El regreso de Fernando Martínez

Antonio Lao | 6 de mayo de 2013 a las 11:30

ElL día que Fernando Martínez, flamante secretario general de la agrupación local del PSOE de Almería, decidió optar al cargo ya sabía que contaba con una mayoría razonable. La experiencia es un grado y el Georgio Napolitano almeriense, como muy bien lo ha bautizado mi compañero Iván Gómez, no ha dado nunca en política una puntada sin hilo. Se mueve como pocos, nada como nadie y otea el horizonte con la pericia que dan sus muchos años de militancia, su notable preparación y, porqué no decirlo, los “golpes” en forma de fracaso, que también los ha tenido, a lo largo de su vida política.
El historiador almeriense, profesor universitario y ex-alcalde de la ciudad, se ha visto arropado por aquellos que han hecho política en Almería en los últimos treinta años. Por aquellos que han gobernando en los buenos tiempos y que han visto pasar las legislaturas desde las trincheras a base de pan y cebolla. Por aquellos que cuentan sus batallas por victorias y derrotas a la par, que mantienen más cicatrices de las que quisieran y heridas sin cerrar, a la espera de que el cirujano las cosa y el tiempo las disipe. Desde el lunes pasado Fernando Martínez tiene la tarea de recuperar muchas cosas, demasiadas diría yo, en un partido que ha ido dando tumbos mucho tiempo y en el que las personas se han impuesto a los programas y a las ideas. Bajo este prisma no es de extrañar el hartazgo de la sociedad, del pueblo, e incluso de los propios votantes. El profesor llega sin ataduras y sin complejos y, lo que es más importante, sin pretensiones. No quiere ser alcalde y sí pretende trabajar para que uno de los suyos ocupe el sillón municipal.
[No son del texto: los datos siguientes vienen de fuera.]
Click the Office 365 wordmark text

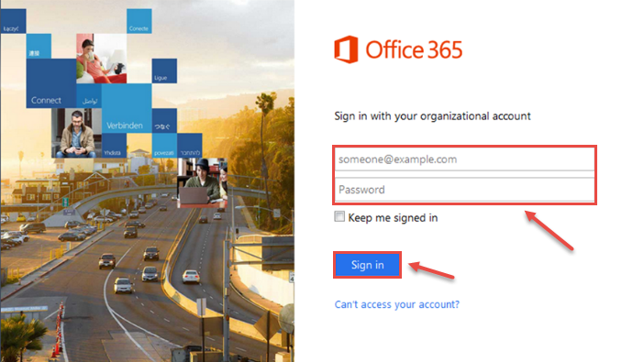(x=414, y=50)
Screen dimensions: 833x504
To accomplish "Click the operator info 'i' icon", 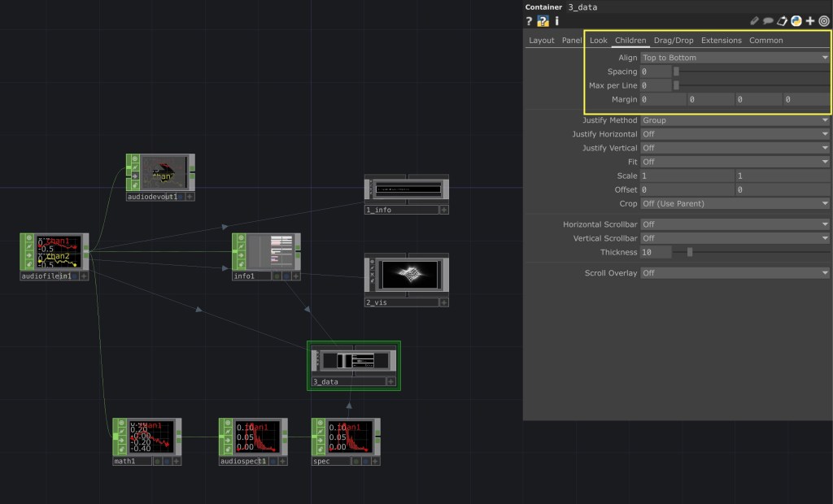I will pos(556,21).
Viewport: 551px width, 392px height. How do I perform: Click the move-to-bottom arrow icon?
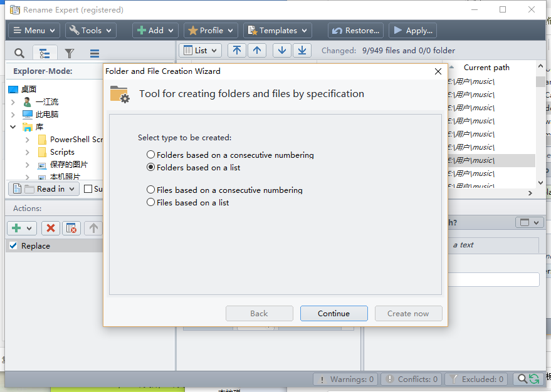tap(302, 50)
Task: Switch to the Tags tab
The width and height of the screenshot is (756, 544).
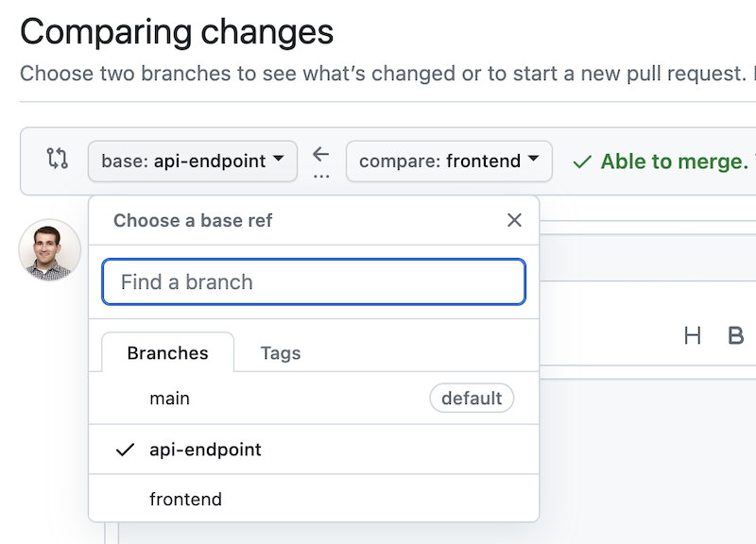Action: pos(280,352)
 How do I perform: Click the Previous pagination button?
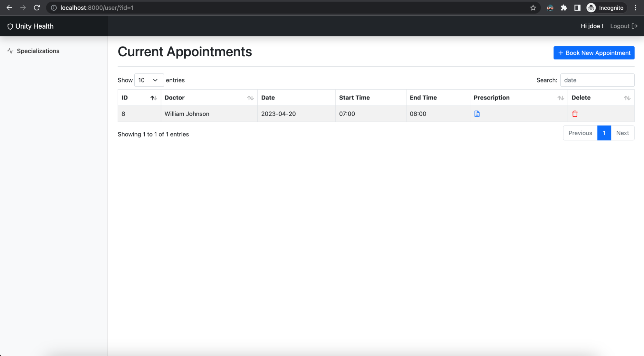coord(580,133)
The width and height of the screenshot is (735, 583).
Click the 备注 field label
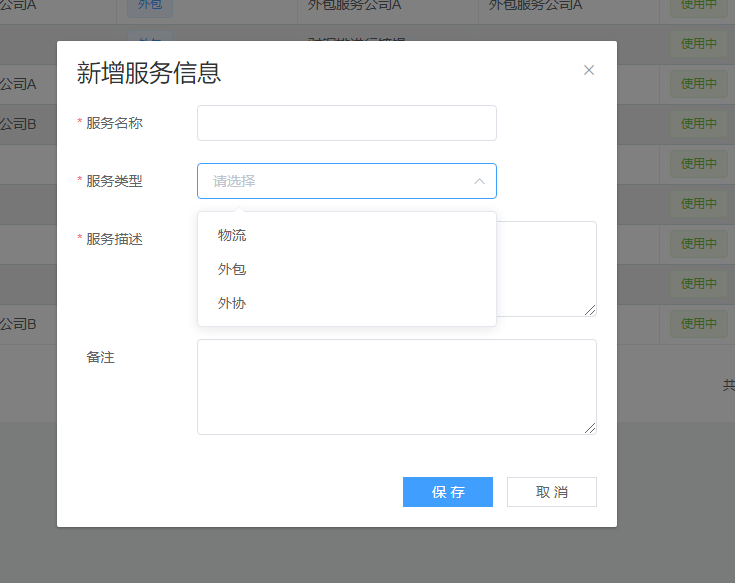[101, 357]
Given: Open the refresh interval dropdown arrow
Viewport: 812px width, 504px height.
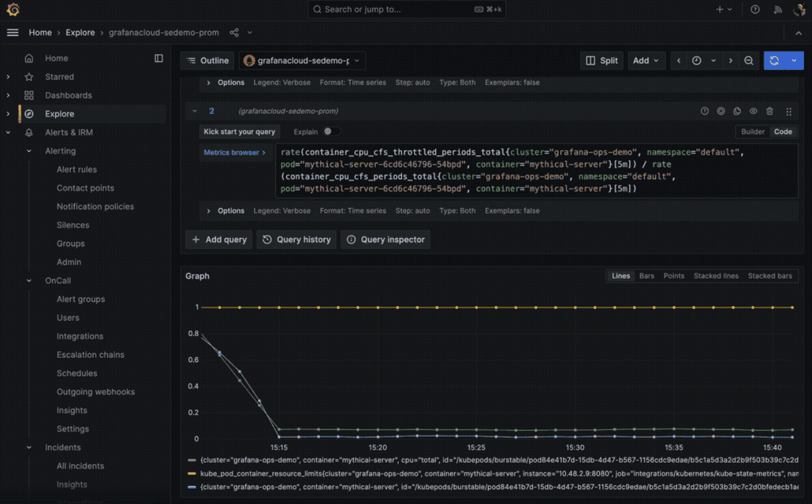Looking at the screenshot, I should (x=793, y=60).
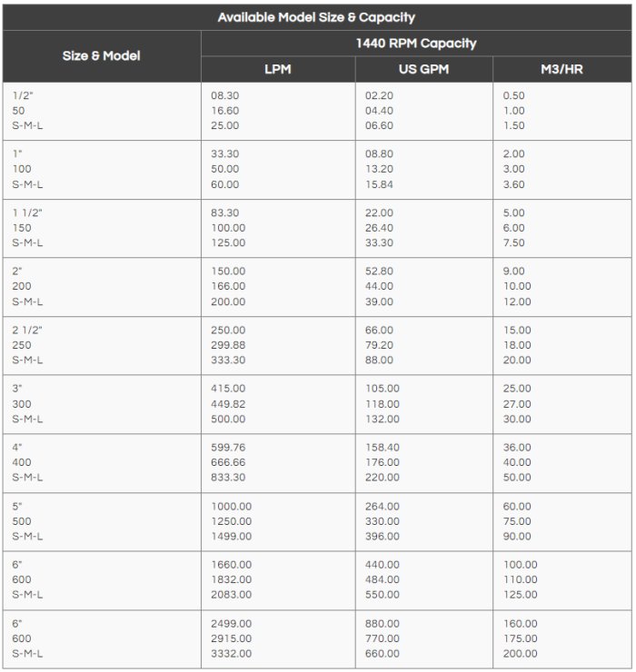The width and height of the screenshot is (636, 672).
Task: Click the Available Model Size & Capacity title
Action: (316, 17)
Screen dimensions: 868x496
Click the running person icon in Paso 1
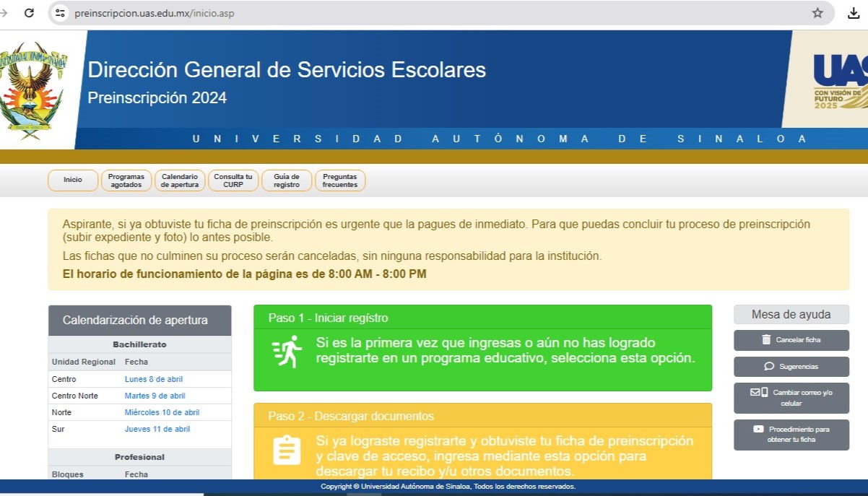287,351
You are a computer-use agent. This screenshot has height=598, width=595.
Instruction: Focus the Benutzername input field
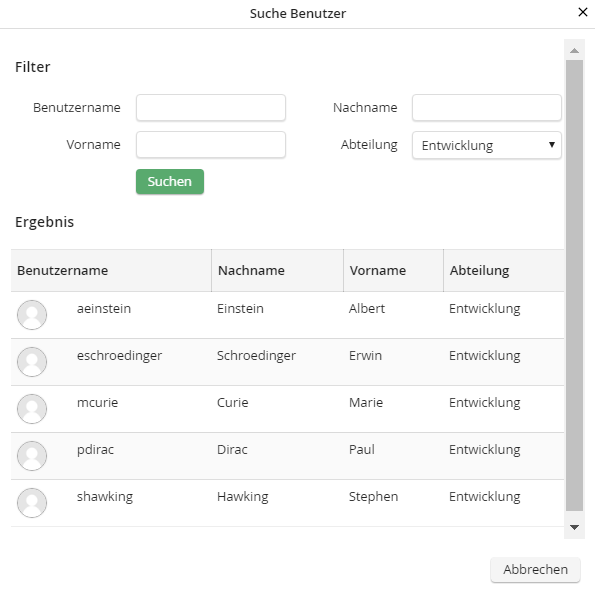(x=211, y=108)
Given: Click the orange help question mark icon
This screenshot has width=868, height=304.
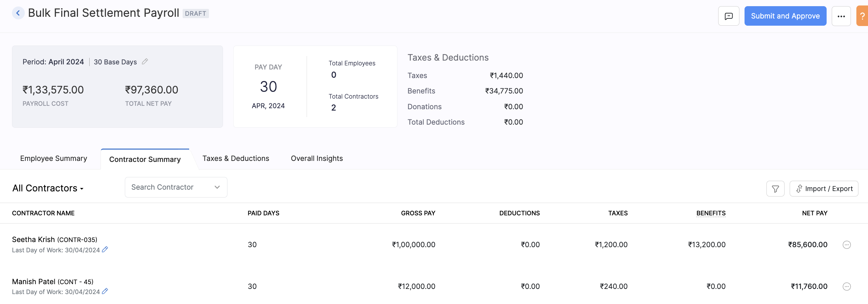Looking at the screenshot, I should tap(862, 16).
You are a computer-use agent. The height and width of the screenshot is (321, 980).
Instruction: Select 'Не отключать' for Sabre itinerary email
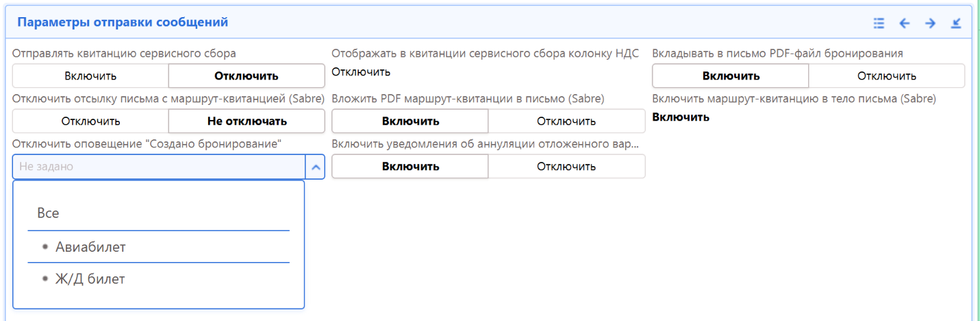247,121
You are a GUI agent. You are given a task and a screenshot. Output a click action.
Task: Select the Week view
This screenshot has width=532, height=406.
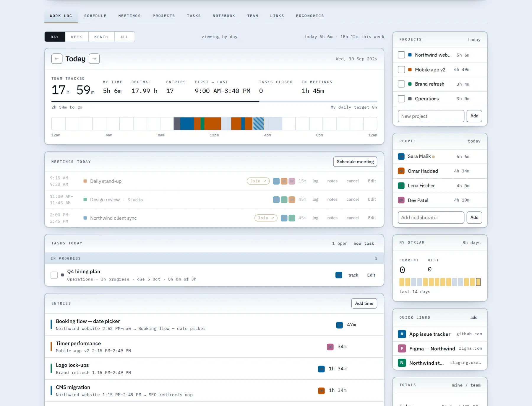77,37
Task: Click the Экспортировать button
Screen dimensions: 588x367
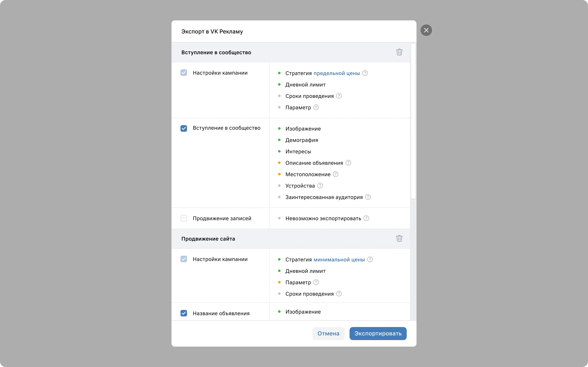Action: click(x=378, y=334)
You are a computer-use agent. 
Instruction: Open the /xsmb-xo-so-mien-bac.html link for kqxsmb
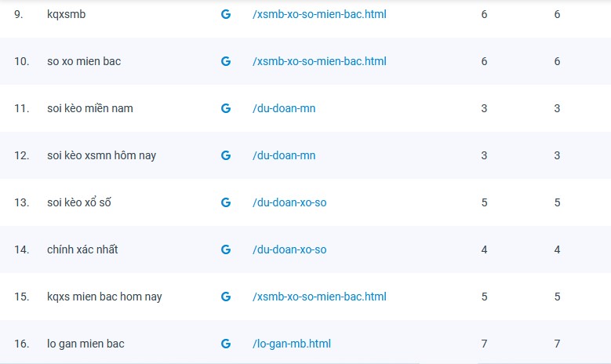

Otra cosa es que le dejen hacer, que se sienta arropado, incluso por aquellos que se las prometían felices y que el lunes, tras el recuento, se toparon de bruces con la realidad más brutal y más dolorosa: la derrota. En el PSOE la experiencia sigue siendo un grado, la coherencia se impone y los experimentos los dejan para hacerlos con gaseosa. Aún así no lo va a tener fácil. Parece poco razonable que lo acusen de vieja guardia cuando un voto es un voto, sin importar la edad; tampoco tiene sentido decir que son los que siempre han gobernando, cuando en los últimos 15 años el poder sólo lo han visto de soslayo y, por último, no creo que la tarea que tiene por delante el ex-alcalde sea un camino de rosas. Al contrario, la vereda está serpenteada de espinas y algunas como clavos. La izquierda vive anclada en unas horas tan bajas, que creer que la alcaldía está a tiro de piedra es ser un iluso. Los ciudadanos están cansados de políticas de recortes, pero las encuestas se encargan un día si y otro también de recordar que en este mar revuelto, los socialistas no pescan.

  • maria

    Fernando, Me alegré un montón que salieras elegido, de los valientes se escribe la historia, en éstas horas bajas,me ha gustado tu decisión. te deseo suerte.saludos.